The following is a summary of “Circulating Tumor DNA Identifies Diverse Landscape of Acquired Resistance to Anti–Epidermal Growth Factor Receptor Therapy in Metastatic Colorectal Cancer,” published in the January 20, 2023 issue of Oncology by Topham, et al.


Anti-epidermal growth factor receptor (EGFR) antibodies are potent therapies for metastatic colorectal cancer. However, anti-EGFR rechallenge, circulating tumor DNA (ctDNA) monitoring, and combinatorial efforts to postpone resistance might be made easier with a better knowledge of acquired resistance pathways.

Pre-anti-EGFR tissue whole-exome sequencing (WES) was conducted on patients with treatment-resistant metastatic colorectal cancer (n = 169) who were recruited in the CO.26 trial and compared with baseline and week 8 ctDNA evaluations using the GuardantOMNI test. Between patients (n = 66) who had previously had anti-EGFR treatment and those who hadn’t, acquired changes were compared. Prior to ctDNA analysis, anti-EGFR medication was administered 111 days on average.

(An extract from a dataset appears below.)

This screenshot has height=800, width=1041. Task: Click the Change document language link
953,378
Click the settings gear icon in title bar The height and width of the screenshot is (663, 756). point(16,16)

Twelve genes, including EGFR (P =.0007), KRAS (P =.0017), LRP1B (P =.0046), ZNF217 (P =.0086), MAP2K1 (P =.018), PIK3CG (P =.018), BRAF (P =.048), and NRAS (P =.048), were shown to have an elevated mutation frequency following anti-EGFR therapy. Multiple contemporaneous subclonal changes of acquired mutations were observed, the majority of which decayed with time. After anti-EGFR treatment, 29 genes showed significant increases in copy-gain frequency. Notable changes included those in the genes EGFR (P < .0001), SMO (P < .0001), BRAF (P < .0001), MET (P = .0002), FLT3 (P = .0002), NOTCH4 (P = .0006), ERBB2 (P = .004), and FGFR1 (P = .006). Eight weeks later, copy increases continued to show no signs of degradation. Eleven individuals had 13 gene fusions, and all but one were connected to past anti-EGFR treatment. With the development of at least 10 resistance-related changes, polyclonal resistance was frequent, occurring in 21% of patients who had previously received anti-EGFR treatment as opposed to 5% of those who had not (P =.010). Anti-EGFR exposure raised tumor mutation burden (TMB) (P =.028), whereas a lack of anti-EGFR exposure caused a decline in TMB (P =.014), despite the fact that pretreatment TMB did not vary (P =.63).

Multiple new mutations, copy gains, and fusions connected to anti-EGFR treatment were discovered by paired tissue and ctDNA sequencing; these changes typically co-occurred as subclonal alterations in the same patient.